Views from a decade at Cambridge Computer Lab

After spending 9 wonderful years at the University of Cambridge Computer Lab, I will be leaving soon. So let me share my views about projects I have worked on with some anecdotal notes about various other things that I found in academia.

Personally I like building stuff and the projects here have a good engineering component to them. However UK academia (I think as consequence of the REF exercise) is currently focusing more on things like what is your next paper, where are you going to publish it, how many papers have you published this year...I don't think it used to be like that before.

However I have been "lucky" to be part of a research team that doesn't put too much stress on publications (or even funding). It is just because Prof. Andy Hopper is the PI: he has his own unique way of doing research + more importantly he has (unrestricted) industrial donations on the side from which he funds the team!

From a research perspective, Andy has a vision/agenda that sets our specific projects: computing for the future of the planet. It has different research angels, but I will just focus on what I have worked on.

I came to Cambridge in 2007 to do my PhD. Andy had already a view on what I could be working on If I choose to. It was interesting enough and I took it on. I investigated how we could make use of really remote offgrid renewable energy in datacentre computing. We had this crazy idea of putting datacentres in remote locations, connecting them with fiber and move jobs around according to energy availability. 4 years later I got my PhD and a 2011 hotos paper along the way.

Fun facts:
-We managed to put together this hotos paper in less than a week.
-The idea got hammered at that time by a researcher at Google as not practical...but check: Google's floating data center? and Microsoft's Project Natick (that started in 2013).

After finishing my PhD in 2011, Andy offered me a place as a post-doc to join work on data provenance (the FRESCO project): how to track data as they flow in a computer system. For my bit, I suggested that we focus on big data frameworks such as Hadoop and Spark. These systems deal with large amount of data and to construct a fine-grained provenance graph for jobs is technically challenging.

I have managed to get provenance capture for mapreduce jobs to a working prototype and a 2014 hotcloud publication along the way. While it looked promising to continue work on this track (we could even have accepted industrial funds for it), I ended up shifting direction one more time,

At that time my colleague Dr. Rip Sohan and I were shaping up a side project to look at technologies for developing regions. Rip is originally from Kenya and I am Egyptian; we thought we should do research in Africa related to Andy's vision. After 2+ years of negotiations, we managed to convince a cellular operator in Rwanda to let us capture anonymised mobile data traces from their network. Personally it was too interesting not to do it.
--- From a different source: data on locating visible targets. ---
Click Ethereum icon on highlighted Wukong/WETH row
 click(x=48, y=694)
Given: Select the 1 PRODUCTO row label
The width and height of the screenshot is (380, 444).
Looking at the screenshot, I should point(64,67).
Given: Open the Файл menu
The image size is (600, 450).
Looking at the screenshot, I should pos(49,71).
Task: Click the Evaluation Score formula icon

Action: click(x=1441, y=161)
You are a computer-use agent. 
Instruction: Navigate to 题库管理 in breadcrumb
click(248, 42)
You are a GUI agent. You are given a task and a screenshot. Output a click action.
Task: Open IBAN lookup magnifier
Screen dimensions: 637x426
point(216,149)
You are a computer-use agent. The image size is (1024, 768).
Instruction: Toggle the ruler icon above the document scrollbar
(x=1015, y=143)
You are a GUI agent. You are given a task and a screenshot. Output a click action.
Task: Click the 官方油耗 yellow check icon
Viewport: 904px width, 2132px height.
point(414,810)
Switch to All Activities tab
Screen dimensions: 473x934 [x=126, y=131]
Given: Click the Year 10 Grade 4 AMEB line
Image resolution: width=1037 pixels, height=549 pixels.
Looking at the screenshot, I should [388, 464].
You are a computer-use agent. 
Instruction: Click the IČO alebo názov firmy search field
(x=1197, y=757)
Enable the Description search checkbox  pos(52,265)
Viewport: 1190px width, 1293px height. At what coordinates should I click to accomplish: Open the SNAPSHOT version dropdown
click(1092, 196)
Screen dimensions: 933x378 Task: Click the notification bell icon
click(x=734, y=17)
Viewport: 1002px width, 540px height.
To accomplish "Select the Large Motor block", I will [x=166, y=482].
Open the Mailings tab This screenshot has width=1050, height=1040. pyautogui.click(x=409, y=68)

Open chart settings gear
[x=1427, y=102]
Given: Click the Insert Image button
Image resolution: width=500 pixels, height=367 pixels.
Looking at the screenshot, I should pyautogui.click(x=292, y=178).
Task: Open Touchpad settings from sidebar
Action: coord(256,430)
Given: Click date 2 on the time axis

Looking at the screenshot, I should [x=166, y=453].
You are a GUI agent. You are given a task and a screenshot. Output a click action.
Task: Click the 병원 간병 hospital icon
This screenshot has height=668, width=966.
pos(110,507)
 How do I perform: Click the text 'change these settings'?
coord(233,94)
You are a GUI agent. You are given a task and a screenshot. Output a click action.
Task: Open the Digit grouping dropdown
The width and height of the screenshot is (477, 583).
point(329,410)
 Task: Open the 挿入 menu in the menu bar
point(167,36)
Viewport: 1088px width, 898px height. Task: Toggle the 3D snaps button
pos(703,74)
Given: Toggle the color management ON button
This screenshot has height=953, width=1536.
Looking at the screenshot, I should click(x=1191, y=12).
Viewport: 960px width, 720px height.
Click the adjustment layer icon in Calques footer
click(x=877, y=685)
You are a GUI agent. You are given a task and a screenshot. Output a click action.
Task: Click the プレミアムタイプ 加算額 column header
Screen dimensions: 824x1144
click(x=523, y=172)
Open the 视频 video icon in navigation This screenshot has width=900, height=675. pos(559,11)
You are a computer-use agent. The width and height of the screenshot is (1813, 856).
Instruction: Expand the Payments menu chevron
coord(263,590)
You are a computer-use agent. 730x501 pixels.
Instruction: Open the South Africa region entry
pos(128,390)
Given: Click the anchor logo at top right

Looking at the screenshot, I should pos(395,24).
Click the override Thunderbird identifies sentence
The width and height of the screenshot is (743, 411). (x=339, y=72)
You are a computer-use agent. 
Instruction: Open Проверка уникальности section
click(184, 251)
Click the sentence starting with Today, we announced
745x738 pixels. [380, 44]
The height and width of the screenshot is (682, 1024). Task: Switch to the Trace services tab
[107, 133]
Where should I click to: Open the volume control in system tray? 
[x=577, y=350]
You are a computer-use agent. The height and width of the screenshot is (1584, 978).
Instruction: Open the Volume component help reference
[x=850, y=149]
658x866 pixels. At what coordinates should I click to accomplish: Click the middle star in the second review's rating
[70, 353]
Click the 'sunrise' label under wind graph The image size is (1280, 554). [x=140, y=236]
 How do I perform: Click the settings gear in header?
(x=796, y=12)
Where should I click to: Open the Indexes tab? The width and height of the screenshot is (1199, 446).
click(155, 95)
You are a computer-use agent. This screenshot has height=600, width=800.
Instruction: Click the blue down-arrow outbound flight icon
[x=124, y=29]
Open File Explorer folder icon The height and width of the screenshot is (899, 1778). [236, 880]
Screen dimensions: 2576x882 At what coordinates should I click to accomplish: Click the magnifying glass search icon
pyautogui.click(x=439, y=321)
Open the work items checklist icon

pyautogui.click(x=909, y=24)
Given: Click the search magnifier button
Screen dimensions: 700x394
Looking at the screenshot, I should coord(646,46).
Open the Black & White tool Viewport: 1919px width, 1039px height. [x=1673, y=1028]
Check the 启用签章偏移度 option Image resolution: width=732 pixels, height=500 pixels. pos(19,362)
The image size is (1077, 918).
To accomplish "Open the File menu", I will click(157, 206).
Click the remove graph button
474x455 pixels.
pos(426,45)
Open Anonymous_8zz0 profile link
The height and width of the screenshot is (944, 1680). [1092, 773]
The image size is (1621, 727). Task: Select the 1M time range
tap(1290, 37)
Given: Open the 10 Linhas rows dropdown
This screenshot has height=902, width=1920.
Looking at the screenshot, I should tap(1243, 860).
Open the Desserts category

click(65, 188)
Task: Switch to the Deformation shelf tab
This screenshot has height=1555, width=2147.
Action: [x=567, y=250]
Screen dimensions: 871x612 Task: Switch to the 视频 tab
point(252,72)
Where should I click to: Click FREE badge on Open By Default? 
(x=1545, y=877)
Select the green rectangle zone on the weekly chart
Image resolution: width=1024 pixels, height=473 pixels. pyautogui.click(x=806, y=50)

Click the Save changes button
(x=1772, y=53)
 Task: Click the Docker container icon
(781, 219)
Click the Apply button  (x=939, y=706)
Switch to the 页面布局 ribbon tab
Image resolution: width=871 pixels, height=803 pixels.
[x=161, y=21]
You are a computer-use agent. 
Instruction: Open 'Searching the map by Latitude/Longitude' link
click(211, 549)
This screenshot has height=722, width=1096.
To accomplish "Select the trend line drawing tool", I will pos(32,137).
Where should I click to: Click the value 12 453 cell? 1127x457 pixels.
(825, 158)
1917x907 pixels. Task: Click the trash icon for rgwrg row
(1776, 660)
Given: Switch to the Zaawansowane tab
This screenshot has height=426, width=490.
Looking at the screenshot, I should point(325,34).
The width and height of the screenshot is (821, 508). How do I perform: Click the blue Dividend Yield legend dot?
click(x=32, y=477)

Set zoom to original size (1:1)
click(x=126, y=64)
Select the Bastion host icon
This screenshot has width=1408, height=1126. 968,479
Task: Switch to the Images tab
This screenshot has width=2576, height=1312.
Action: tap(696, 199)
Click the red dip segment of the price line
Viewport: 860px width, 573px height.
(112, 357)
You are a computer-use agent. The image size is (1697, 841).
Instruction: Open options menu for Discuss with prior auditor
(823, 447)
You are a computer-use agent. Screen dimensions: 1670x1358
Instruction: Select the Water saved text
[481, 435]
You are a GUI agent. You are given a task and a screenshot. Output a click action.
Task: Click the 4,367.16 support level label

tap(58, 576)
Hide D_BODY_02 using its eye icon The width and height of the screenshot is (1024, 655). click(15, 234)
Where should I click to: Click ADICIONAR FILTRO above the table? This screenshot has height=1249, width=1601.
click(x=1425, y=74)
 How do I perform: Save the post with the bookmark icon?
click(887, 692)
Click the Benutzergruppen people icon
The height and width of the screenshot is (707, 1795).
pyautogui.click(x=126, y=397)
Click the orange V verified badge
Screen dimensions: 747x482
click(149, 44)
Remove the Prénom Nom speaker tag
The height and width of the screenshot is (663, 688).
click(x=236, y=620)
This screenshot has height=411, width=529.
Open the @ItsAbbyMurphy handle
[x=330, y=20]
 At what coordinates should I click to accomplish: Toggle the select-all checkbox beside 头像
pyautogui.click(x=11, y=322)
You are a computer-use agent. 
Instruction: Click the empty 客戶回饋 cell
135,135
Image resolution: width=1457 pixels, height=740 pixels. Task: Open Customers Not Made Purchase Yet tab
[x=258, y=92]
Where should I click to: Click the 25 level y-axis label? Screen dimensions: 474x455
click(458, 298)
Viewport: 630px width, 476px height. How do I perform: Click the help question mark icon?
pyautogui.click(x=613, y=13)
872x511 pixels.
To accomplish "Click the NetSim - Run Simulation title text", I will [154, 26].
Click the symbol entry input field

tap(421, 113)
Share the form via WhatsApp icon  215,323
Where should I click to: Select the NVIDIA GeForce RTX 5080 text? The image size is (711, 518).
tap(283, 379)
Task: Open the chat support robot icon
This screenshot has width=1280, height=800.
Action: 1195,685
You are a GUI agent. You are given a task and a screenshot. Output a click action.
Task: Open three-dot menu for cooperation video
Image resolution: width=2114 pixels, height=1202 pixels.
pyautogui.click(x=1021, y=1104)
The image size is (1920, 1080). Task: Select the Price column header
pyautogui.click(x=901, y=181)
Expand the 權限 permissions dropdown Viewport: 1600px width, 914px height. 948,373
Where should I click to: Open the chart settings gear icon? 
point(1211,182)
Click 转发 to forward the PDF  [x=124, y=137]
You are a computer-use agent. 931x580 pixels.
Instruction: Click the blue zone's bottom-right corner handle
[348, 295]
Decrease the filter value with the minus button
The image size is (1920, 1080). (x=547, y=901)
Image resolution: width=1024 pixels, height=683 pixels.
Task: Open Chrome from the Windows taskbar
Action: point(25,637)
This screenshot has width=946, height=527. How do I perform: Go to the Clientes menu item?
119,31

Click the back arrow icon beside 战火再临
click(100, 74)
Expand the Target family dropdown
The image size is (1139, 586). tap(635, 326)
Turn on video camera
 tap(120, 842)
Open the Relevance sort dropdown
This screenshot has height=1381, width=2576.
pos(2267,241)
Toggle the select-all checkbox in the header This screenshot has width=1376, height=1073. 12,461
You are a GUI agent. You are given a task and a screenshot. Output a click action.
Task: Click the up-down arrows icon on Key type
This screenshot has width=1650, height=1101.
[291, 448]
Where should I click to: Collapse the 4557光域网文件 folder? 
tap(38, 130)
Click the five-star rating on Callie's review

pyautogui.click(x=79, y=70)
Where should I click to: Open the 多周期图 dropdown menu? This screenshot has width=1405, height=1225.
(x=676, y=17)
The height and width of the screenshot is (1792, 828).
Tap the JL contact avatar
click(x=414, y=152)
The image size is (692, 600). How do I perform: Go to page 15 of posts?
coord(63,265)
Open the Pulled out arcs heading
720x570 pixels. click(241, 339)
I spent 3 weeks in Kigali during February 2015 to capture these traces and strip off any sensitive content. I managed to return back to Cambridge carrying with me 10 disks through airport security! "Easier" data analysis work followed...



I will definitely miss the lab and my experience working with Andy and the rest of the team has been great. I take this opportunity to thanks him for the support he has given me throughout these years. I want also to thank all my colleagues and wish them well.

*disclaimer: this post is my own  personal view at the time of writing.